[[ WORKING DATA open ]]

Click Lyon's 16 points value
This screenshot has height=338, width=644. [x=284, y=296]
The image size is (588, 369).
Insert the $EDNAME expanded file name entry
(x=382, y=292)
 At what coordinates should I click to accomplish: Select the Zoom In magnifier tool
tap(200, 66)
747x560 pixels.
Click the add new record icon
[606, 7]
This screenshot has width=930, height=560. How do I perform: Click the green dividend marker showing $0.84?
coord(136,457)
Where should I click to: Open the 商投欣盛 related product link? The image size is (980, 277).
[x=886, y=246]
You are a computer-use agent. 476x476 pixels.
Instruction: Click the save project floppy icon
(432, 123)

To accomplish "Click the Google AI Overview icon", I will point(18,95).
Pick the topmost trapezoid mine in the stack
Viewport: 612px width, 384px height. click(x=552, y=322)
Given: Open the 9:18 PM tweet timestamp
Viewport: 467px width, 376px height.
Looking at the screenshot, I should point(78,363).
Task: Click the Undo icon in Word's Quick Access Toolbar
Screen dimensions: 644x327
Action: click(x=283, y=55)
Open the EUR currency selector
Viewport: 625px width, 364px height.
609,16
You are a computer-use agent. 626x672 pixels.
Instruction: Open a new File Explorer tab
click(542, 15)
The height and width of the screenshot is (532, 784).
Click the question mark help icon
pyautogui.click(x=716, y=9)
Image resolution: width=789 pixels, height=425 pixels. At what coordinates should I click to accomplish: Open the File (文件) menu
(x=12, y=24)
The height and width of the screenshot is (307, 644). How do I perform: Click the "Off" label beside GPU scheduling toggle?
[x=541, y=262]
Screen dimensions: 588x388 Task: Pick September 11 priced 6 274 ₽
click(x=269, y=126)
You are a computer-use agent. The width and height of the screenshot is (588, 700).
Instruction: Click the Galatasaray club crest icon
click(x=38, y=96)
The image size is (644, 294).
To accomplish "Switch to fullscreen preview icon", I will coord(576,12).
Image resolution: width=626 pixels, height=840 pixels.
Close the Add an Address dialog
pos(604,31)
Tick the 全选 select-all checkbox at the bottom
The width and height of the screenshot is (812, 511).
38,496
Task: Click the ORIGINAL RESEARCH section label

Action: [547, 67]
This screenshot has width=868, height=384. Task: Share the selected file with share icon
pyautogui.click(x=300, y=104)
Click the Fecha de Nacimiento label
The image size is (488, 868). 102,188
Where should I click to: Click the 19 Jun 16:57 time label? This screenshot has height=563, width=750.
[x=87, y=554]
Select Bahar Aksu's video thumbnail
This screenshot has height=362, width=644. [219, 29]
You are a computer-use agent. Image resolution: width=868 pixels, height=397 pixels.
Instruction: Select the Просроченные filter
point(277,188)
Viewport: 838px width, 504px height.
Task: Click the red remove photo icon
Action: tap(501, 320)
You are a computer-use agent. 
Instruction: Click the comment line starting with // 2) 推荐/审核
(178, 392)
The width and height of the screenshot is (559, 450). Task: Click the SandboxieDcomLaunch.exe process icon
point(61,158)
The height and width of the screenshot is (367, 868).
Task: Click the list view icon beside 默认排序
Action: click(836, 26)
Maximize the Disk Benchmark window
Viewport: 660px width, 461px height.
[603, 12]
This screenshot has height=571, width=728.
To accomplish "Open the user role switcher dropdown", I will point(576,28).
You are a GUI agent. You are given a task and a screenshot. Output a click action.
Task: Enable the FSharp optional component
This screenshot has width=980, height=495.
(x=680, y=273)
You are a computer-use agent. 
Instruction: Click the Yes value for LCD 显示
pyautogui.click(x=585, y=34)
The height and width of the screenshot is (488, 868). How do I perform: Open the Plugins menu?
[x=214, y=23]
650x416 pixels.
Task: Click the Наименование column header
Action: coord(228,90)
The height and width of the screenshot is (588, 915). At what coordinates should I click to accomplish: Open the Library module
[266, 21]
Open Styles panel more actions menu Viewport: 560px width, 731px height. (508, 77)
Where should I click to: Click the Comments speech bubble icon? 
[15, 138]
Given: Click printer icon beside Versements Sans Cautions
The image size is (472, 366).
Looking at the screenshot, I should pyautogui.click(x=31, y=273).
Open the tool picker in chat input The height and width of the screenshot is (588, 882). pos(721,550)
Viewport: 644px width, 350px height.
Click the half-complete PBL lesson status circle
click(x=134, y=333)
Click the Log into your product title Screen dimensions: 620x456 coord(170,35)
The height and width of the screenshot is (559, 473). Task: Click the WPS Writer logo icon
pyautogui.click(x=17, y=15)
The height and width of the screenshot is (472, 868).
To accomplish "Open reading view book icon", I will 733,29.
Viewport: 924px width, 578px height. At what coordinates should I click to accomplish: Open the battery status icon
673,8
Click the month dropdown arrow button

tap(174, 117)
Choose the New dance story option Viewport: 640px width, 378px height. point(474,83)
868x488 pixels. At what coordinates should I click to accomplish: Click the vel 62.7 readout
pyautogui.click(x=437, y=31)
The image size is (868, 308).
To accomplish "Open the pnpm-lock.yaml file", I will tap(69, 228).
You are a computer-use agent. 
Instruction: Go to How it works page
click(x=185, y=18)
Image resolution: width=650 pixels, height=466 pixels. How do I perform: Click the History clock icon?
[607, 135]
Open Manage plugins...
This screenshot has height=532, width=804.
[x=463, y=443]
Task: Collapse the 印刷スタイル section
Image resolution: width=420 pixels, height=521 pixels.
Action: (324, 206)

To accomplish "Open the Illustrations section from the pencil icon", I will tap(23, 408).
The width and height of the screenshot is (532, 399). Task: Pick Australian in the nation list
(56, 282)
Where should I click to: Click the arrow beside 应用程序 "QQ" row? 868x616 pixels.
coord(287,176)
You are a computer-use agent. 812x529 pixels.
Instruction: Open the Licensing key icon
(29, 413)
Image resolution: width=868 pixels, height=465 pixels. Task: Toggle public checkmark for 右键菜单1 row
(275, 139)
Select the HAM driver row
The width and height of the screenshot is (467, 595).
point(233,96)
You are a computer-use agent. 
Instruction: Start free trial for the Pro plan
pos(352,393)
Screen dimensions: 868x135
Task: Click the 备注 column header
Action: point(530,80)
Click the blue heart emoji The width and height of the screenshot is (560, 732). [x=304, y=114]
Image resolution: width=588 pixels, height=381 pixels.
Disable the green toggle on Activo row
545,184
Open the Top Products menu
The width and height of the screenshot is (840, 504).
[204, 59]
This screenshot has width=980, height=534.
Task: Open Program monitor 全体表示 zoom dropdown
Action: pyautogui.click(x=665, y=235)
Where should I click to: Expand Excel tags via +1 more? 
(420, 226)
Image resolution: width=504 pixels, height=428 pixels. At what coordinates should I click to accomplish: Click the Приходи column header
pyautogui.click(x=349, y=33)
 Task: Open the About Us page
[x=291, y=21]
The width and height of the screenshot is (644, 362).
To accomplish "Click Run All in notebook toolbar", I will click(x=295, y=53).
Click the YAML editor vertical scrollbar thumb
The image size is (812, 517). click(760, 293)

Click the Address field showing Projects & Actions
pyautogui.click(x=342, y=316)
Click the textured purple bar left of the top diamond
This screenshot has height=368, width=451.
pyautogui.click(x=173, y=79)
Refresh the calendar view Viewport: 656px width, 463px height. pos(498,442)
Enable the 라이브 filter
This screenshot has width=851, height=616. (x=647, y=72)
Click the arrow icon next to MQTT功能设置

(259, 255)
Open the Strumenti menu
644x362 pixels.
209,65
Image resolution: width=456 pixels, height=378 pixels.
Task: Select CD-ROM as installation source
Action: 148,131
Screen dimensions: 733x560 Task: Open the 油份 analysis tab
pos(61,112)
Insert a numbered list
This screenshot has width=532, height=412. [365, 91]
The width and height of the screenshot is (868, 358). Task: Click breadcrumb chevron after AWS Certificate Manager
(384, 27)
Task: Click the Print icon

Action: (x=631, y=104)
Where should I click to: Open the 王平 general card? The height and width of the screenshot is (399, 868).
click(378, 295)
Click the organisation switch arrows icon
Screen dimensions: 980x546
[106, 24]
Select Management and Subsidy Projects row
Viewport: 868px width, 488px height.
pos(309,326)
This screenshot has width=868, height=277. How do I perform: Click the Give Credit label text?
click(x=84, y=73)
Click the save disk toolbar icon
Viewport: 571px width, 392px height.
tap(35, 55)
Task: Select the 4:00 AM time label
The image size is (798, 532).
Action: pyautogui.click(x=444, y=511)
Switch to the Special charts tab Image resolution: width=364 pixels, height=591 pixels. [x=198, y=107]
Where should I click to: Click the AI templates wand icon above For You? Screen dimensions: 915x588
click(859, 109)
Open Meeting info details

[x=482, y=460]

[[ WORKING DATA closed ]]

_EXERCISE PROMPT:_ Look through the data above and report every line in which "agent" appears.

_TASK RESPONSE:_
You are a computer-use agent. 476x476 pixels.
You are a computer-use agent. 626x672 pixels.
You are a computer-use agent. The width and height of the screenshot is (588, 700).
You are a computer-use agent. Image resolution: width=868 pixels, height=397 pixels.
You are a computer-use agent. 
You are a GUI agent. You are given a task and a screenshot. Output a click action.
You are a computer-use agent. 
You are a computer-use agent. 
You are a computer-use agent. 812x529 pixels.
You are a computer-use agent. 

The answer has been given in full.